Brown is the single author on a recent Proceedings of the National Academy of Sciences paper that addresses this “generalizability gap.” In the paper, he proposes a targeted approach: Instead of learning from the entire 3D structure of a protein and a drug molecule, Brown proposes a task-specific model architecture that is intentionally restricted to learn only from a representation of their interaction space, which captures the distance-dependent physicochemical interactions between atom pairs.
“By constraining the model to this view, it is forced to learn the transferable principles of molecular binding rather than structural shortcuts present in the training data that fail to generalize to new molecules,” Brown said.

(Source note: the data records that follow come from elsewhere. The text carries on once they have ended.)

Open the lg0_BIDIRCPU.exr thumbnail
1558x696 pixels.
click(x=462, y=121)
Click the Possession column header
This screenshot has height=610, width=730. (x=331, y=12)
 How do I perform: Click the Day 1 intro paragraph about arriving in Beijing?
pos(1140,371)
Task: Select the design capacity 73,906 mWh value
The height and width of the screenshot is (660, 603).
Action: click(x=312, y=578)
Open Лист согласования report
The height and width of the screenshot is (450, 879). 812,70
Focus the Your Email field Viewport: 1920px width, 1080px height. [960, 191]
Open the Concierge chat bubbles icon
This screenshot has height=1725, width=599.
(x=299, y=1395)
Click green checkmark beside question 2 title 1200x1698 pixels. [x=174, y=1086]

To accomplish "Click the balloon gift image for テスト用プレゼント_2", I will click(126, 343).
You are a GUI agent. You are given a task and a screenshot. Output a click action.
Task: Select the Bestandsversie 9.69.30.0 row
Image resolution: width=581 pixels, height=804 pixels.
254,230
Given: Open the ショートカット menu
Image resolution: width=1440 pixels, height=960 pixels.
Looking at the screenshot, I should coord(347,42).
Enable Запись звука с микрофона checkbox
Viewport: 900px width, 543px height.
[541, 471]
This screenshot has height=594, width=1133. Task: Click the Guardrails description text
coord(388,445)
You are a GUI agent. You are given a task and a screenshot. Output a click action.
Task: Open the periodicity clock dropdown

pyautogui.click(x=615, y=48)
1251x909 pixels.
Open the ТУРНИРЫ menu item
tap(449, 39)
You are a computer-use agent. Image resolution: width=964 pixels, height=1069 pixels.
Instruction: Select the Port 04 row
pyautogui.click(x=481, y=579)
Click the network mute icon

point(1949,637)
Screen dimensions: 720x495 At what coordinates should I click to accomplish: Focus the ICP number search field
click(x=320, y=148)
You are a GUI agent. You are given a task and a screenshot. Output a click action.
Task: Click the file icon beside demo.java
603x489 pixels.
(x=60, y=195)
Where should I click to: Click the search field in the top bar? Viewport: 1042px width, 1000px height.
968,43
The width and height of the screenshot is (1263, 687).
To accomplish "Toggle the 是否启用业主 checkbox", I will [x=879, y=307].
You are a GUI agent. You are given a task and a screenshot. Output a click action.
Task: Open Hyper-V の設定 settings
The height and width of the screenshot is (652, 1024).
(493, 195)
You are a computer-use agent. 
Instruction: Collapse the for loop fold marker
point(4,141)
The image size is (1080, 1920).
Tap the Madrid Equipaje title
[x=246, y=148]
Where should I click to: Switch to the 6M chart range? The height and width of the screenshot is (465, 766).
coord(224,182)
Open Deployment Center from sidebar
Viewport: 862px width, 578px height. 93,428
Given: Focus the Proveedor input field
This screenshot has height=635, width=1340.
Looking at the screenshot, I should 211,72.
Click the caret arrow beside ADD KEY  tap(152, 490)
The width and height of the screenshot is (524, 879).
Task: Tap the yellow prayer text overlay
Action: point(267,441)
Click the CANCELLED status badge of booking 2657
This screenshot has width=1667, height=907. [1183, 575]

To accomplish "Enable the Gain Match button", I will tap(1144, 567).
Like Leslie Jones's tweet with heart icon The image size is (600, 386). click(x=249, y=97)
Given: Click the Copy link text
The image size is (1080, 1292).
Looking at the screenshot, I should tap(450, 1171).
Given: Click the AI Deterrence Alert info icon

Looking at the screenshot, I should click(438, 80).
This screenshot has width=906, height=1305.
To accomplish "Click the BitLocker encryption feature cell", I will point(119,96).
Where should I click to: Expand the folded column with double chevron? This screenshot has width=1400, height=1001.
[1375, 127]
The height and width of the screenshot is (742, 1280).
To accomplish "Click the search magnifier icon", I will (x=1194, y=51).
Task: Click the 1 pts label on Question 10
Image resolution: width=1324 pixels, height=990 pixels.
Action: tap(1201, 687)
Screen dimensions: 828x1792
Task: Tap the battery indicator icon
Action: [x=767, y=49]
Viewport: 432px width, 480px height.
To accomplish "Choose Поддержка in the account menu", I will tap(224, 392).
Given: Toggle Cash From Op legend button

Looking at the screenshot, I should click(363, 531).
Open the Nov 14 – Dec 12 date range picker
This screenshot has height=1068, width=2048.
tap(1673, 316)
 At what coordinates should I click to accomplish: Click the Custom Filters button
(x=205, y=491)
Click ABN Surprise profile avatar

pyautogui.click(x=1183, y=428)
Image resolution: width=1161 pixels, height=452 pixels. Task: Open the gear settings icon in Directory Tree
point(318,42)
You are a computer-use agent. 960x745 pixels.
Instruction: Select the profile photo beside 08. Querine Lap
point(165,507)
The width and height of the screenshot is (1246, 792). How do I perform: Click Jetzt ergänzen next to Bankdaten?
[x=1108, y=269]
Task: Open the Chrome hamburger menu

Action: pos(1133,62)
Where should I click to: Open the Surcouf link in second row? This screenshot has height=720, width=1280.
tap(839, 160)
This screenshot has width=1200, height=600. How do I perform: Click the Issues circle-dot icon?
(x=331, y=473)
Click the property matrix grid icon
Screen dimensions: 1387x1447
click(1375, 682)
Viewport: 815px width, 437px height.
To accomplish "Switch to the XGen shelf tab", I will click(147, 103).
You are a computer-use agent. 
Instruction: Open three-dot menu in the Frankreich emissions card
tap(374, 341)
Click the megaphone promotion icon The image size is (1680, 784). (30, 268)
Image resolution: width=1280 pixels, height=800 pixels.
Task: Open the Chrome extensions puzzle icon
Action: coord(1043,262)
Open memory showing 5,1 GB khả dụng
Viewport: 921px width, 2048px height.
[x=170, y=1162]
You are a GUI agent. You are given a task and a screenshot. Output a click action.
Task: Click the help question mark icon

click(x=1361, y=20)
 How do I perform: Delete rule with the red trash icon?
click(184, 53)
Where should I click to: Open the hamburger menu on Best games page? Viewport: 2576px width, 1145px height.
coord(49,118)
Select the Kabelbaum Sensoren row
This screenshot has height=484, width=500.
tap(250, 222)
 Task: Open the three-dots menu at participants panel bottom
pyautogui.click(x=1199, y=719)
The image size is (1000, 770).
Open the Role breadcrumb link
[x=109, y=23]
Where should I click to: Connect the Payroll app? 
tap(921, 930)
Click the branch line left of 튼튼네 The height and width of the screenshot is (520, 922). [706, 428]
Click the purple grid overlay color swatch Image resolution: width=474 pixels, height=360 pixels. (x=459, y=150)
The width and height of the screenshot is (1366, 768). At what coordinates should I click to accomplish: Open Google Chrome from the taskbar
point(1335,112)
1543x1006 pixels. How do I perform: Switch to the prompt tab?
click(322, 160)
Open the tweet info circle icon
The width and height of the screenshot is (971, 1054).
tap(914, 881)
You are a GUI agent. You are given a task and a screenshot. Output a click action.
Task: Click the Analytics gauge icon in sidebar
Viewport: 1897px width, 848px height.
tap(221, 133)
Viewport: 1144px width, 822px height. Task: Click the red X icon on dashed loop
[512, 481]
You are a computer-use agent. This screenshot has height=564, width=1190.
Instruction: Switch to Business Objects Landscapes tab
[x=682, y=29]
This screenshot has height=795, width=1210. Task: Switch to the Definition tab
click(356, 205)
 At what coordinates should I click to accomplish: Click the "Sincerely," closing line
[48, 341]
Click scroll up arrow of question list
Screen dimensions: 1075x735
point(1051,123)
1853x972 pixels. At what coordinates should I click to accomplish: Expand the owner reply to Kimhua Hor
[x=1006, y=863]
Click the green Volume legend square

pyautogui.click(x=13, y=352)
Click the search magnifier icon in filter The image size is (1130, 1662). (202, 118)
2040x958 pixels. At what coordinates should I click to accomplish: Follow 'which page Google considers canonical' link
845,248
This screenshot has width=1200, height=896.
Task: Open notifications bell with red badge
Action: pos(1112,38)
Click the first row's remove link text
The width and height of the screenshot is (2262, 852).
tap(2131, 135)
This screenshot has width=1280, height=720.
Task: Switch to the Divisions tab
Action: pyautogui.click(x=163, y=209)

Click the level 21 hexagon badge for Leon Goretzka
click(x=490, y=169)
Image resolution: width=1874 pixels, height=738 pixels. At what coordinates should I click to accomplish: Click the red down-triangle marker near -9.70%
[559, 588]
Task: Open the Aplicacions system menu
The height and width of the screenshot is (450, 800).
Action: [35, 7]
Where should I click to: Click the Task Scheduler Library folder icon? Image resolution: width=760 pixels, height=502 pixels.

A key aspect of Brown’s work was the rigorous evaluation protocol he developed. “We set up our training and testing runs to simulate a real-world scenario: ‘If a novel protein family were discovered tomorrow, would our model be able to make effective predictions for it?’” he said. To do this, he left out entire protein superfamilies and all their associated chemical data from the training set, creating a challenging and realistic test of the model’s ability to generalize.
Brown’s work provides several key insights for the field:
Task-specific specialized architectures provide a clear avenue for building generalizable models using today’s publicly available datasets. By designing a model with a specific “inductive bias” that forces it to learn from a representation of molecular interactions rather than from raw chemical structures, it generalizes more effectively.
Rigorous, realistic benchmarks are critical. The paper’s validation protocol revealed that contemporary ML models performing well on standard benchmarks can show a significant drop in performance when faced with novel protein families. This highlights the need for more stringent evaluation practices in the field to accurately gauge real-world utility.
Current performance gains over conventional scoring functions are modest, but the work establishes a clear, reliable baseline for a modeling strategy that doesn't fail unpredictably, which is a critical step toward building trustworthy AI for drug discovery.
Brown, a core faculty member of the Center for AI in Protein Dynamics, knows that there is more work to be done. His current project focused exclusively on scoring—ranking compounds based on the strength of their interaction with the target protein—which is only part of the structure-based drug discovery equation. “My lab is fundamentally interested in modeling challenges related to scalability and generalizability in molecular simulation and computer-aided drug design. Hopefully soon we can share some additional work that aims to advance these principles,” Brown said.
For now, significant challenges remain, but Brown’s work on building a more dependable approach for machine learning in structure-based computer-aided drug design has clarified the path forward.
Go deeper
The paper “A Generalizable Deep Learning Framework for Structure-Based Protein-Ligand Affinity Ranking” was published in PNAS in October 2025.
Funding
This research used funds from the National Institute on Drug Abuse.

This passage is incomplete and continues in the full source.